▸ **PROBLEM REQUIREMENTS**
All of the data that follows should be retyped exactly as it appears.

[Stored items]

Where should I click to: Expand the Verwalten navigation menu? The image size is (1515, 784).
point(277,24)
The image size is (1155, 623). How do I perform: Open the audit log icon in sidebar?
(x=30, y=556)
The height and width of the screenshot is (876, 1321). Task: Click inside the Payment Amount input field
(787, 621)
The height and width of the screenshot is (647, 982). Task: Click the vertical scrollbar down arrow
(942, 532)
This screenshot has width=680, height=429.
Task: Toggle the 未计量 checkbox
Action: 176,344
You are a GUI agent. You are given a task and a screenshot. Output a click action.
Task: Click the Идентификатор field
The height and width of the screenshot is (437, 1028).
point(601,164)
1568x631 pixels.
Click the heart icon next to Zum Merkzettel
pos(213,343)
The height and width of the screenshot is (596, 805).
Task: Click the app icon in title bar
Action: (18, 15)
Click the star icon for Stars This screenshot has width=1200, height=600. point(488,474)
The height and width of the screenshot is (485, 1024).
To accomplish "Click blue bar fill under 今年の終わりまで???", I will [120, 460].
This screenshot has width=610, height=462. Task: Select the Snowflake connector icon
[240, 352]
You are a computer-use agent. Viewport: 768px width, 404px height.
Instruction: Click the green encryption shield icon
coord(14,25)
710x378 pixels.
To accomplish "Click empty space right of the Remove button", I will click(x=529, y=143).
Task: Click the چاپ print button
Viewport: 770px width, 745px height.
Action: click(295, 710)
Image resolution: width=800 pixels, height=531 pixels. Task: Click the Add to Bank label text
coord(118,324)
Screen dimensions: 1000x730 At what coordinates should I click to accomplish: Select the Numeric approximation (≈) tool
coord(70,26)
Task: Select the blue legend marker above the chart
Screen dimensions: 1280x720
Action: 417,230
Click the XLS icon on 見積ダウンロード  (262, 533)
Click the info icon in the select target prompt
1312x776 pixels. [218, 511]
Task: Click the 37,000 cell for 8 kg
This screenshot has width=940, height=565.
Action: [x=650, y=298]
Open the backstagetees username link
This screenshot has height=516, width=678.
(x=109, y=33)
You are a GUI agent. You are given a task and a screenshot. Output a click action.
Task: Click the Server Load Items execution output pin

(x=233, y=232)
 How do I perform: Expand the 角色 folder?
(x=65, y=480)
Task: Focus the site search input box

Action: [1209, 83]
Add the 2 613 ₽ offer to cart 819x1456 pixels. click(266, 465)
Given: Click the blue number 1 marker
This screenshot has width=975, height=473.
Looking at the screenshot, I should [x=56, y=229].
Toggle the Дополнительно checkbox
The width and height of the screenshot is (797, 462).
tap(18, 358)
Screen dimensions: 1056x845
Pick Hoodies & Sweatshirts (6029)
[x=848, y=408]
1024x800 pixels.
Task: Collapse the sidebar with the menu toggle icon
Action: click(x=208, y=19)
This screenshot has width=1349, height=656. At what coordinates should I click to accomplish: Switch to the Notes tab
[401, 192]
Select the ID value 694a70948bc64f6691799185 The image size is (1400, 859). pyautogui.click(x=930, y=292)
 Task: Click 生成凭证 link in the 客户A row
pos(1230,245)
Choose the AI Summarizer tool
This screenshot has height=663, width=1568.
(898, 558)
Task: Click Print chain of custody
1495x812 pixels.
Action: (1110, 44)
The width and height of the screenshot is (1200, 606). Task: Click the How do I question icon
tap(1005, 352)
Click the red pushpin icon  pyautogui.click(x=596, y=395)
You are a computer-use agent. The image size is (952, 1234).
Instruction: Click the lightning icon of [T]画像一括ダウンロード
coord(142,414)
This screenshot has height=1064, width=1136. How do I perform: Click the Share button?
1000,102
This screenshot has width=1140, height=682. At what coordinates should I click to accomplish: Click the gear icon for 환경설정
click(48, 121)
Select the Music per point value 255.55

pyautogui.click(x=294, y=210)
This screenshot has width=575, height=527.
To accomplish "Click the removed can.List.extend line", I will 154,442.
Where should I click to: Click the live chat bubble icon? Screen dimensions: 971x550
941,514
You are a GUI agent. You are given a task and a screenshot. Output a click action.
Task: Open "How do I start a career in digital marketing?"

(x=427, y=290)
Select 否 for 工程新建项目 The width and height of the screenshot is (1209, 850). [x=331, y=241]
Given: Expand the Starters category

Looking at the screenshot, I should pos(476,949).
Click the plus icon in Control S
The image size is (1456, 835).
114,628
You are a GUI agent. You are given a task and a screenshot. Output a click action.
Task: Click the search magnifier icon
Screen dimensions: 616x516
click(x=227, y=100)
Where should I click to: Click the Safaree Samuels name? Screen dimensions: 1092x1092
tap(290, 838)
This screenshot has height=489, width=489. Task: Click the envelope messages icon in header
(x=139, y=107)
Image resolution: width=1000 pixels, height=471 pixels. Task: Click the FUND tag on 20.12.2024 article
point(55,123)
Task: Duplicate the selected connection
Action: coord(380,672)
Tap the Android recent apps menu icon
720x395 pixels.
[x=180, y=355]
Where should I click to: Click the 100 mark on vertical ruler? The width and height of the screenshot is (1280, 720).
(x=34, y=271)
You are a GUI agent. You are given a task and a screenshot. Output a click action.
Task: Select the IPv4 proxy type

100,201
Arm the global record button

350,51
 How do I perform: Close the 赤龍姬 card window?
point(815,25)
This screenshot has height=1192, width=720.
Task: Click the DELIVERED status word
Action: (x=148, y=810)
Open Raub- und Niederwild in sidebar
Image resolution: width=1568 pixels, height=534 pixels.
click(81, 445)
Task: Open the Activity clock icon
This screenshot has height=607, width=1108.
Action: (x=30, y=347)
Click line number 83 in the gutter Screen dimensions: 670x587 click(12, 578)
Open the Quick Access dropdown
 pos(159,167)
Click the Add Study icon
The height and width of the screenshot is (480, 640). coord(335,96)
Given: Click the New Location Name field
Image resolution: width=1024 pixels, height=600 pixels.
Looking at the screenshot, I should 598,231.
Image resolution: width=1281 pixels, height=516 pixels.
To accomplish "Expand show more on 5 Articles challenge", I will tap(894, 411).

▸ **SOLUTION TO THE PROBLEM**
Where should I click to: Expand the Verwalten navigation menu? The image size is (1515, 784).
point(277,24)
The image size is (1155, 623). How do I perform: Open the audit log icon in sidebar?
(x=30, y=556)
The height and width of the screenshot is (876, 1321). Task: Click inside the Payment Amount input field
(787, 621)
The height and width of the screenshot is (647, 982). Task: Click the vertical scrollbar down arrow
(942, 532)
This screenshot has width=680, height=429.
Task: Toggle the 未计量 checkbox
Action: 176,344
You are a GUI agent. You are given a task and a screenshot. Output a click action.
Task: Click the Идентификатор field
The height and width of the screenshot is (437, 1028).
point(601,164)
1568x631 pixels.
Click the heart icon next to Zum Merkzettel
pos(213,343)
The height and width of the screenshot is (596, 805).
Task: Click the app icon in title bar
Action: (18, 15)
Click the star icon for Stars This screenshot has width=1200, height=600. point(488,474)
The height and width of the screenshot is (485, 1024).
To accomplish "Click blue bar fill under 今年の終わりまで???", I will [120, 460].
This screenshot has width=610, height=462. Task: Select the Snowflake connector icon
[240, 352]
You are a computer-use agent. Viewport: 768px width, 404px height.
Instruction: Click the green encryption shield icon
coord(14,25)
710x378 pixels.
To accomplish "Click empty space right of the Remove button", I will click(x=529, y=143).
Task: Click the چاپ print button
Viewport: 770px width, 745px height.
Action: click(295, 710)
Image resolution: width=800 pixels, height=531 pixels. Task: Click the Add to Bank label text
coord(118,324)
Screen dimensions: 1000x730 At what coordinates should I click to accomplish: Select the Numeric approximation (≈) tool
coord(70,26)
Task: Select the blue legend marker above the chart
Screen dimensions: 1280x720
Action: 417,230
Click the XLS icon on 見積ダウンロード  (262, 533)
Click the info icon in the select target prompt
1312x776 pixels. [218, 511]
Task: Click the 37,000 cell for 8 kg
This screenshot has width=940, height=565.
Action: [x=650, y=298]
Open the backstagetees username link
This screenshot has height=516, width=678.
(x=109, y=33)
You are a GUI agent. You are given a task and a screenshot. Output a click action.
Task: Click the Server Load Items execution output pin

(x=233, y=232)
 How do I perform: Expand the 角色 folder?
(x=65, y=480)
Task: Focus the site search input box

Action: [1209, 83]
Add the 2 613 ₽ offer to cart 819x1456 pixels. click(266, 465)
Given: Click the blue number 1 marker
This screenshot has width=975, height=473.
Looking at the screenshot, I should [x=56, y=229].
Toggle the Дополнительно checkbox
The width and height of the screenshot is (797, 462).
tap(18, 358)
Screen dimensions: 1056x845
Pick Hoodies & Sweatshirts (6029)
[x=848, y=408]
1024x800 pixels.
Task: Collapse the sidebar with the menu toggle icon
Action: click(x=208, y=19)
This screenshot has width=1349, height=656. At what coordinates should I click to accomplish: Switch to the Notes tab
[401, 192]
Select the ID value 694a70948bc64f6691799185 The image size is (1400, 859). pyautogui.click(x=930, y=292)
 Task: Click 生成凭证 link in the 客户A row
pos(1230,245)
Choose the AI Summarizer tool
This screenshot has height=663, width=1568.
(898, 558)
Task: Click Print chain of custody
1495x812 pixels.
Action: (1110, 44)
The width and height of the screenshot is (1200, 606). Task: Click the How do I question icon
tap(1005, 352)
Click the red pushpin icon  pyautogui.click(x=596, y=395)
You are a computer-use agent. The image size is (952, 1234).
Instruction: Click the lightning icon of [T]画像一括ダウンロード
coord(142,414)
This screenshot has height=1064, width=1136. How do I perform: Click the Share button?
1000,102
This screenshot has width=1140, height=682. At what coordinates should I click to accomplish: Click the gear icon for 환경설정
click(48, 121)
Select the Music per point value 255.55

pyautogui.click(x=294, y=210)
This screenshot has width=575, height=527.
To accomplish "Click the removed can.List.extend line", I will 154,442.
Where should I click to: Click the live chat bubble icon? Screen dimensions: 971x550
941,514
You are a GUI agent. You are given a task and a screenshot. Output a click action.
Task: Open "How do I start a career in digital marketing?"

(x=427, y=290)
Select 否 for 工程新建项目 The width and height of the screenshot is (1209, 850). [x=331, y=241]
Given: Expand the Starters category

Looking at the screenshot, I should pos(476,949).
Click the plus icon in Control S
The image size is (1456, 835).
114,628
You are a GUI agent. You are given a task and a screenshot. Output a click action.
Task: Click the search magnifier icon
Screen dimensions: 616x516
click(x=227, y=100)
Where should I click to: Click the Safaree Samuels name? Screen dimensions: 1092x1092
tap(290, 838)
This screenshot has height=489, width=489. Task: Click the envelope messages icon in header
(x=139, y=107)
Image resolution: width=1000 pixels, height=471 pixels. Task: Click the FUND tag on 20.12.2024 article
point(55,123)
Task: Duplicate the selected connection
Action: coord(380,672)
Tap the Android recent apps menu icon
720x395 pixels.
[x=180, y=355]
Where should I click to: Click the 100 mark on vertical ruler? The width and height of the screenshot is (1280, 720).
(x=34, y=271)
You are a GUI agent. You are given a task and a screenshot. Output a click action.
Task: Select the IPv4 proxy type

100,201
Arm the global record button

350,51
 How do I perform: Close the 赤龍姬 card window?
point(815,25)
This screenshot has height=1192, width=720.
Task: Click the DELIVERED status word
Action: (x=148, y=810)
Open Raub- und Niederwild in sidebar
Image resolution: width=1568 pixels, height=534 pixels.
click(81, 445)
Task: Open the Activity clock icon
This screenshot has height=607, width=1108.
Action: (x=30, y=347)
Click line number 83 in the gutter Screen dimensions: 670x587 click(12, 578)
Open the Quick Access dropdown
 pos(159,167)
Click the Add Study icon
The height and width of the screenshot is (480, 640). coord(335,96)
Given: Click the New Location Name field
Image resolution: width=1024 pixels, height=600 pixels.
Looking at the screenshot, I should 598,231.
Image resolution: width=1281 pixels, height=516 pixels.
To accomplish "Expand show more on 5 Articles challenge", I will tap(894, 411).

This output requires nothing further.